At one year, weight loss was greater in patients receiving rimonabant, 5 mg (mean, -3.4 ± 5.7 kg; P = .002 vs placebo) and 20 mg (-6.6 ± 7.2 kg; P < .001 vs placebo) compared with placebo (-1.8 ± 6.4 kg). Weight loss in the rimonabant groups was sustained for around 36 to 40 weeks.

Compared with the placebo group, more patients in the group receiving rimonabant, 20 mg, achieved weight loss of 5% or more (67% of patients; P < .001) and 10% or more (39% of patients; P < .001). This group also had significantly greater improvements than placebo in waist circumference (average reduction, 4 cm), high-density lipoprotein (HDL) cholesterol and triglyceride levels, insulin resistance, and prevalence of the metabolic syndrome.

The effects of rimonabant, 5 mg, were not as marked. Overall, rimonabant was well-tolerated, and adverse effects were mild and transient. In all treatment groups, the most common adverse events leading to study discontinuation were depressed mood disorders.
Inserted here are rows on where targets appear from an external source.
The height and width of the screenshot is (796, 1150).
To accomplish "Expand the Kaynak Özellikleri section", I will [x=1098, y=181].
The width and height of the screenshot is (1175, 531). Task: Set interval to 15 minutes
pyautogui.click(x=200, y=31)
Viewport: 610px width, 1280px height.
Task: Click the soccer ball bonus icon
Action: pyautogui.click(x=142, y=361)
Compared with the other groups, withdrawals for nausea, vomiting, diarrhea, headache, dizziness, and anxiety were more frequent in the 20-mg rimonabant group.
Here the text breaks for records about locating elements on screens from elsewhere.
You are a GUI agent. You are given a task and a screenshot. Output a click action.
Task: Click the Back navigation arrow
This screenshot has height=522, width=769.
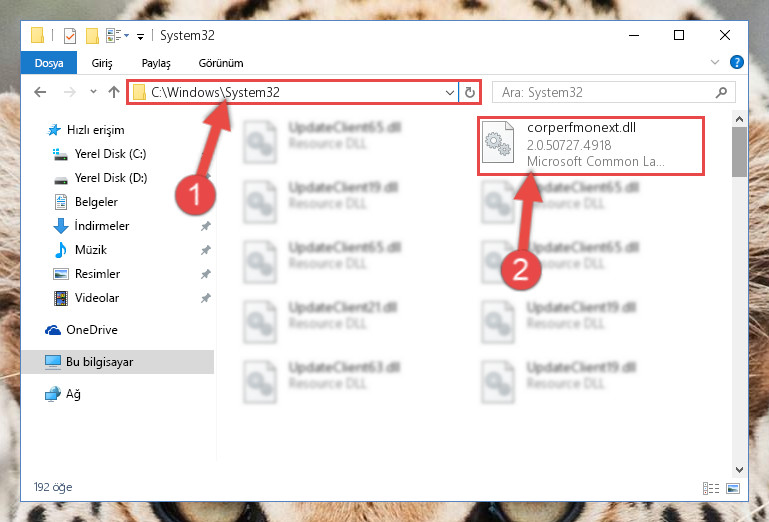coord(40,92)
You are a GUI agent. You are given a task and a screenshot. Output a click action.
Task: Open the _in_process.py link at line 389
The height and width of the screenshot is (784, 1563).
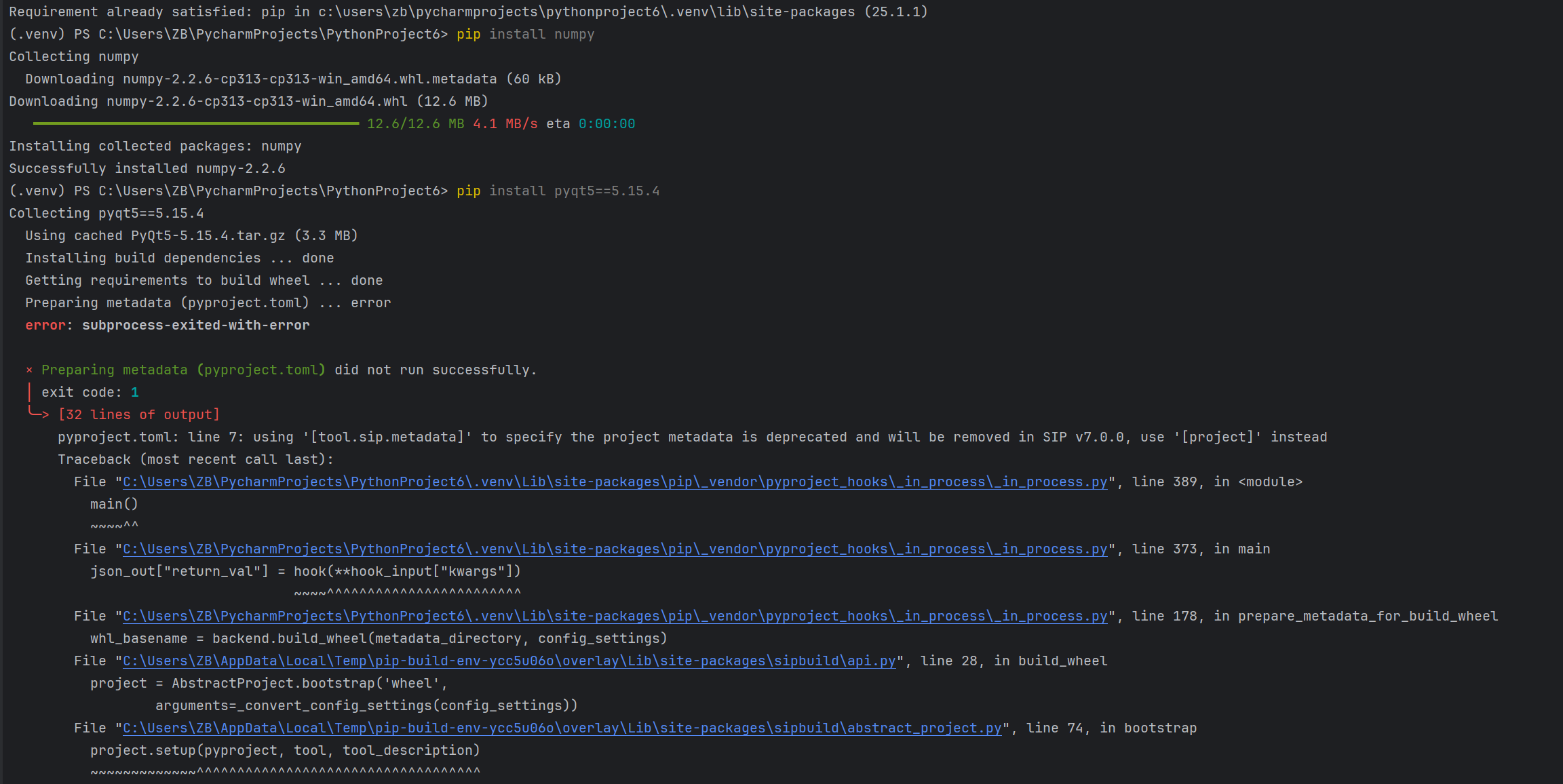[x=614, y=482]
"CB1 blockade with rimonabant 20 mg, combined with a hypocaloric diet over one year, promoted significant decrease of body weight and waist circumference, and improvement in cardiovascular risk factors," the authors write. "The large number of patients treated with CB1 blockade who achieved the 10% target for weight loss or had a marked improvement in the top risk factors established by the world-wide INTERHEART study, suggests that rimonabant can be considered as a valuable adjunct therapy for weight and waist reduction in patients at high cardiovascular risk."

Sanofi-Aventis, maker of rimonabant, funded the study and provided honoraria to five of the authors.

In an accompanying comment, Uberto Pagotto, MD, and Renato Pasquali, MD, from Sant Orsola-Malpighi General Hospital in Bologna, Italy, note that these findings suggest a weight-independent effect of rimonabant on lipid parameters. Whether the mechanism is related to a rise in adiponectin or other mechanisms is still unknown.

"These data, and those from the other ongoing clinical trials with rimonabant, might presumably help us to better tackle obesity and related metabolic and cardiovascular disease," Drs. Pagotto and Pasquali write. "When additional drugs are available, we will also have the possibility to individually target the therapeutic strategies according to phenotype characteristics and to the pathophysiological mechanism inducing the disease."

Dr. Pagotto has financial arrangements with Sanofi-Aventis, Abbott, Eli Lilly, and the European Commission. Dr. Pasquali has received honoraria, speaker's fees, and research grants from Sanofi-Aventis, Abbott, and Roche.

Lancet. 2005;365:1363-1364, 1389-1397 Clinical Context

As research yields new data on the complex metabolic underpinnings of obesity, the promise of new agents to fight this problem grows. Cannabinoid receptors have been found in a wide variety of human tissue, and overactivation of the endocannabinoid system appears to contribute to obesity.

Rimonabant represents a new class of CB1 antagonist, and it appears to target multiple organs. It may exert an anorexic effect on the central nervous system while also acting on the gut to increase the sensation of satiety. In addition, this drug may inhibit lipogenesis within adipose tissue and promote glucose uptake into skeletal muscle.

The authors of the current study compare rimonabant with placebo in a double-blind trial that examines not only weight but metabolic factors as well.